About 1.4 million ex-felons were expected to be able to vote after Amendment 4 passed. Reports show that about 500,000 of them have unpaid fees or fines that could prevent them from registering under the amended amendment.
The new law passed 67-42 in the House and 22-17 in the Florida Senate. As the law made its way to DeSantis’ desk - in committees and the readings - it received bipartisan support and opposition because of the changes. There are 23 Republicans and 17 Democrats.
Senate Minority Leader Audrey Gibson said bills start one way and end differently.
“At the time of the yes vote, the bill did not contain the amendment which was felons restoration of rights,” Gibson said to The Miami Times. “The difference between the votes is the bill had different language. First had language about ballot procedures. The felons restoration of rights language was attached to the bill when it came back from the House.”

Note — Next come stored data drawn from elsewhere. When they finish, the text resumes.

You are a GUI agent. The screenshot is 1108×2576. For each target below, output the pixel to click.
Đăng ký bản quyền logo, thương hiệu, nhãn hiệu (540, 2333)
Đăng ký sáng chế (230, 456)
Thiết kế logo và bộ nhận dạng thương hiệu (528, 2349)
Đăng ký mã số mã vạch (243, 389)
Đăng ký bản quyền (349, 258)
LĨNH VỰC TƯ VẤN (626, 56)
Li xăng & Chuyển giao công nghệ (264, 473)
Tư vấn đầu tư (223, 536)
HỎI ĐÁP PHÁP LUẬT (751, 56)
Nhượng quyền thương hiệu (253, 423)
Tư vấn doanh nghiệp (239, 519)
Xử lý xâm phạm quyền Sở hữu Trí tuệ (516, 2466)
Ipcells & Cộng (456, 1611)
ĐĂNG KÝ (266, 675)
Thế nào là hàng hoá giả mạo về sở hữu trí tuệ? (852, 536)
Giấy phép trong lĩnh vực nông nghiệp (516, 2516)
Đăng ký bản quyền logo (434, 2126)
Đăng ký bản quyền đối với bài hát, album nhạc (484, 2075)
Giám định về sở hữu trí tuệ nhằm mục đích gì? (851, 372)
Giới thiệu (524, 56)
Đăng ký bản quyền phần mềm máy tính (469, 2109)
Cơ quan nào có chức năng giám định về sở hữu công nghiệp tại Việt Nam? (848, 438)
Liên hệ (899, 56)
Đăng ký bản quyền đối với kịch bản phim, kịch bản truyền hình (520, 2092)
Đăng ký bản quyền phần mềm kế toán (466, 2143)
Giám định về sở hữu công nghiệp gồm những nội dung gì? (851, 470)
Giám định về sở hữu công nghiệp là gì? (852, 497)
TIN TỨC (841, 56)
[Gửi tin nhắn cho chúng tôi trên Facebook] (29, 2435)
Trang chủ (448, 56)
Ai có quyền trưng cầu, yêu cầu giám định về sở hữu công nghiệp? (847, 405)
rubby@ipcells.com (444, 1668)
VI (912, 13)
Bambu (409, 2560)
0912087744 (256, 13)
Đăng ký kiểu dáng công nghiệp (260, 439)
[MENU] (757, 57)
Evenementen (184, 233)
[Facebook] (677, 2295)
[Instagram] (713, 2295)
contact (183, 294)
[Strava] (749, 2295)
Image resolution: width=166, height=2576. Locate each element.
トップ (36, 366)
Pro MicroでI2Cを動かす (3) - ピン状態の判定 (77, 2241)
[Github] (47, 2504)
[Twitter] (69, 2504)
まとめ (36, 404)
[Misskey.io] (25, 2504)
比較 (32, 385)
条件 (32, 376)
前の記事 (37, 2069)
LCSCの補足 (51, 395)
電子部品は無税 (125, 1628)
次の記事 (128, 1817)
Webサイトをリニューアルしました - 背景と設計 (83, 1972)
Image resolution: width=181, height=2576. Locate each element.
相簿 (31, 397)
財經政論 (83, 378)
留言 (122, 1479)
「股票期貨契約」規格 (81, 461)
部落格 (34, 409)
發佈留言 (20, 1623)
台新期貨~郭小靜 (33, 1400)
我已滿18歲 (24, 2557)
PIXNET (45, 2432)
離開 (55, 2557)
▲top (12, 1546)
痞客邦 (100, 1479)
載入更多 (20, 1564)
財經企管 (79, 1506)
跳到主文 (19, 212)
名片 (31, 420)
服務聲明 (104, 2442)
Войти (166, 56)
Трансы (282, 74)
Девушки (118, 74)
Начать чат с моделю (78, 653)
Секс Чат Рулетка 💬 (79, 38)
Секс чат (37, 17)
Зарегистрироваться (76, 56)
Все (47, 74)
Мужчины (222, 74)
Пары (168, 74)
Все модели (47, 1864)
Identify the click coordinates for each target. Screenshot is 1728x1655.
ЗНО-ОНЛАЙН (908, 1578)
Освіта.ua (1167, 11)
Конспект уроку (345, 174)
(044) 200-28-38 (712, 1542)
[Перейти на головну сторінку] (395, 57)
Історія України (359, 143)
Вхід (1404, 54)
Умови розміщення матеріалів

The history of fees set on eligible Black voters, a process known as a poll tax, dates back to the Jim Crow era. After losing the Civil War, former Confederate states set up poll taxes of $1 or $2 per year between 1889 and 1966 as a prerequisite to voting. An example of Jim Crow laws meant to prevent the social and economic advancement of Black people, a citizen paid the tax when registering and then every year after.
Many states had a compounding measure that required an individual to pay all previous years' poll taxes before a vote could be cast. Congress could have used its enforcement power contained in the 14th and 15th Amendments but did not. The 24th Amendment passed in 1964 began the change to get rid of poll taxes and the Voting Rights Act of 1965 ended the burdens by banning poll taxes in all elections in the U.S.
Also, in 1966, the Supreme Court decided 6-3 in Harper v. the Virginia Board of Elections, poll taxes at any level of elections were unconstitutional. The Florida Rights Restoration Coalition estimates over 500,000 “returning citizens” are more burdened than others because of their income level.